PASSAGE SHOWN =
━━━━

The Journal Gazette
 
 
Thursday, January 14, 2021 1:00 am

Illinois House makes history

1st black speaker elected; ex-leader targeted in probe

Associated Press

SPRINGFIELD, Ill. – The Illinois House on Wednesday elected its first Black speaker to replace the longest-serving legislative leader in modern U.S. history, picking Democratic Rep. Emanuel “Chris” Welch for the job and pushing aside Michael Madigan after he was implicated in an ongoing bribery investigation.

Welch, an eight-year House veteran from the Chicago suburb of Hillside, garnered 70 votes from the 118-member House just days after emerging as the front-runner alternative to Madigan, 78, who was first inaugurated as a House member a half-century ago.

Madigan has wielded the gavel 36 of the past 38 years and had sought another term in his post despite 19 members of his caucus announcing their opposition in the past six months. But after coming up short in a Sunday caucus vote, Madigan suspended his campaign, allowing lawmakers to consider others rather than force a potentially drawn-out floor fight that would paralyze all other business.

“It is time for new leadership in the House,” Madigan said in a statement. “I wish all the best for Speaker-elect Welch as he begins a historic speakership. It is my sincere hope today that the caucus I leave to him and to all who will serve alongside him is stronger than when I began.”

Last summer, Madigan was identified in a Justice Department investigation as the beneficiary of a yearslong bribery venture involving ComEd.

It has thus far yielded a $200 million fine on the utility giant, a ComEd executive's guilty plea and indictments of four others, including Madigan's closest confidante. Madigan has not been charged with a crime and has denied wrongdoing.

━━━━

THE DATA =
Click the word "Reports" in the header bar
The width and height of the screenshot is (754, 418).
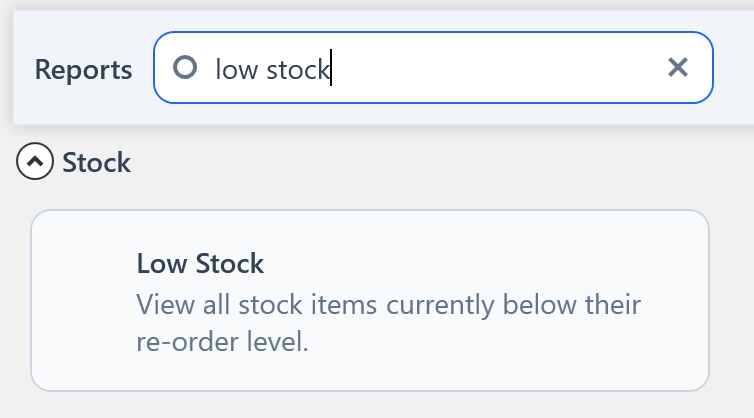coord(83,69)

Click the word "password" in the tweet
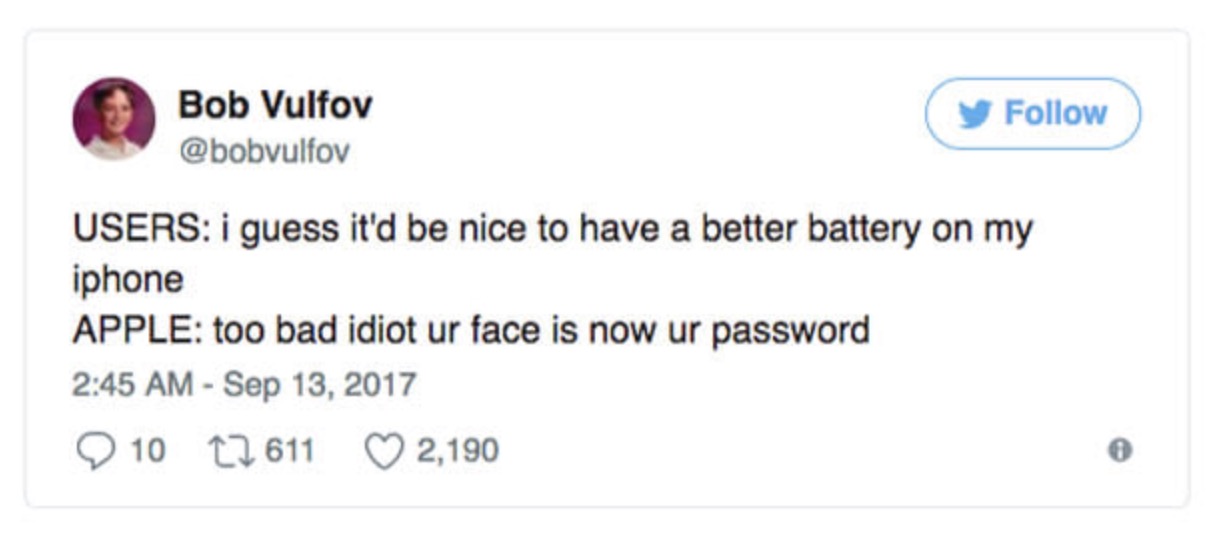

━━━━

WHAT TO DO =
a: In the Illinois House article, rewrite the paragraph beginning "Madigan has wielded the gavel" as a short bulleted list that keeps its main facts.
b: Continue the Illinois House speaker article from its final sentence with a few more paragraphs in the same news style.

EXERCISE ANSWERS =
a:
- Madigan held the gavel for 36 of the past 38 years.
- He sought another term even though 19 members of his caucus had announced their opposition over the past six months.
- After falling short in a Sunday caucus vote, he suspended his campaign.
- This let lawmakers consider other candidates and avoided a long floor fight that would have stalled all other business.

b:
Illinois' considerable challenges await Welch. COVID-19 has claimed 17,800 lives in the state and forced a House retreat to the downtown convention center, where lawmakers with face coverings could spread out to avoid transmission. There's also a $4 billion hole in the current state budget, largely driven by tax revenue lost to the pandemic, on top of billions of dollars of existing indebtedness.

The first Black leader of the House follows two African American Senate presidents: Cecil Partee from 1975 to 1977 and Emil Jones Jr., who molded the political career of a young Barack Obama, from 2003 to 2009.

Welch has been part of Madigan's inner circle, serving as chairman of the powerful Executive Committee. He was chosen last fall to be chairman of an investigative committee demanded by Republicans to review Madigan's involvement in the ComEd scandal. Welch abruptly brought the probe to a close, claiming that the Republicans had staged a “sham show trial.”

That incensed House Minority Leader Jim Durkin, who had prompted the committee review by filing a charge of conduct unbecoming a legislator. On Tuesday, with Welch's prospects rising, Durkin derided him as a continuation of “the model of Madigan Inc.”

In his first comments as speaker, Welch tried to bridge the decadeslong partisan divide.

“Today will be the last time I talk about us as Democrats or Republicans, because I want to talk about us being united,” he said. “We're going to work together to move this state forward.”